__Requests__:
1. In the passage on Natural Bridge Speedway, how does the text describe the way the cars drive?
2. From the passage on Natural Bridge Speedway, set down the part that opens with "This time last" and closes with "matter of days.".

To start… We’re not completely familiar with all that was, or is, going on at Natural Bridge Speedway. For that matter, we’re also not completely familiar with “dirt track” racing. It is a different animal. It is, in general, a slightly feral version of racing. The skill set is different. The cars are either completely different or, under the skin, built a bit different. They drive loose. They drive sideways. They drive a little wild.

This time last year (2022), Natural Bridge was… ? Well, our understanding was that the track was having some issues. Promotion and follow through on race day was getting a bit casual. Some of the basics of the facility had fallen to the back burner. There were ramblings of complaints from car counts to payouts to officials and general confusion. Fans were hit or miss and getting more missing as social media, fact or fiction, set the scale.

Then July happened. Someone made a bold and brash bunch of statements and promises. Essentially, this person decided that a bunch of money (allegedly) to fix this or that and promote the place and do a grand event with a truck show and big racing would be the thing and it was going to happen in a matter of days.

It did. And it didn’t. However, some attention was brought forth and there were some discussions, some exchanges and some attention. We have no idea of all that happened behind the curtain and behind the doors. Whatever it was, the result has been a bit of a rescue from life support.

__Stored data__:
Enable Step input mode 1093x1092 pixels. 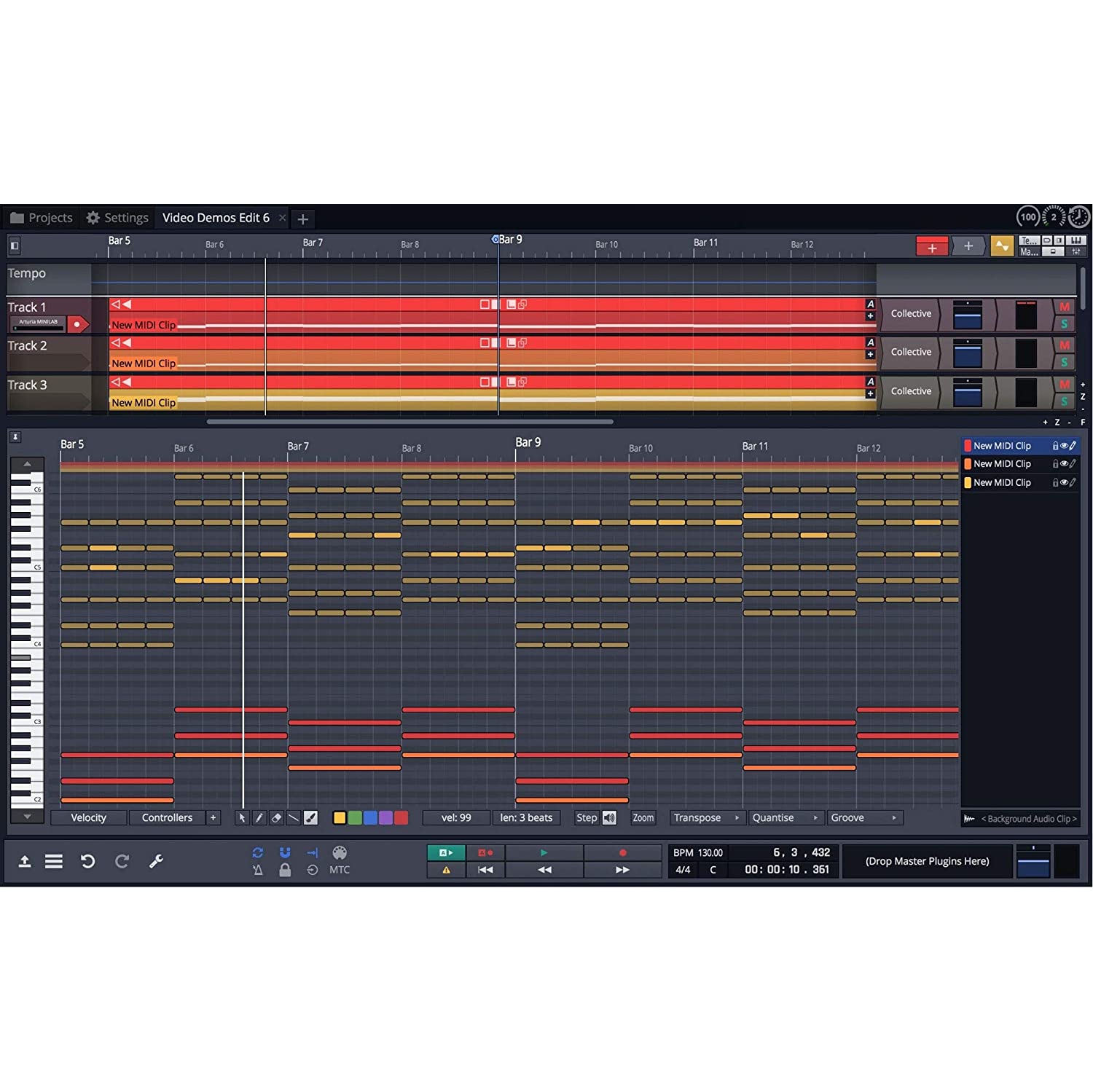tap(587, 817)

__Solutions below__:
1. They drive loose, sideways, and a little wild.

2.
This time last year (2022), Natural Bridge was… ? Well, our understanding was that the track was having some issues. Promotion and follow through on race day was getting a bit casual. Some of the basics of the facility had fallen to the back burner. There were ramblings of complaints from car counts to payouts to officials and general confusion. Fans were hit or miss and getting more missing as social media, fact or fiction, set the scale.

Then July happened. Someone made a bold and brash bunch of statements and promises. Essentially, this person decided that a bunch of money (allegedly) to fix this or that and promote the place and do a grand event with a truck show and big racing would be the thing and it was going to happen in a matter of days.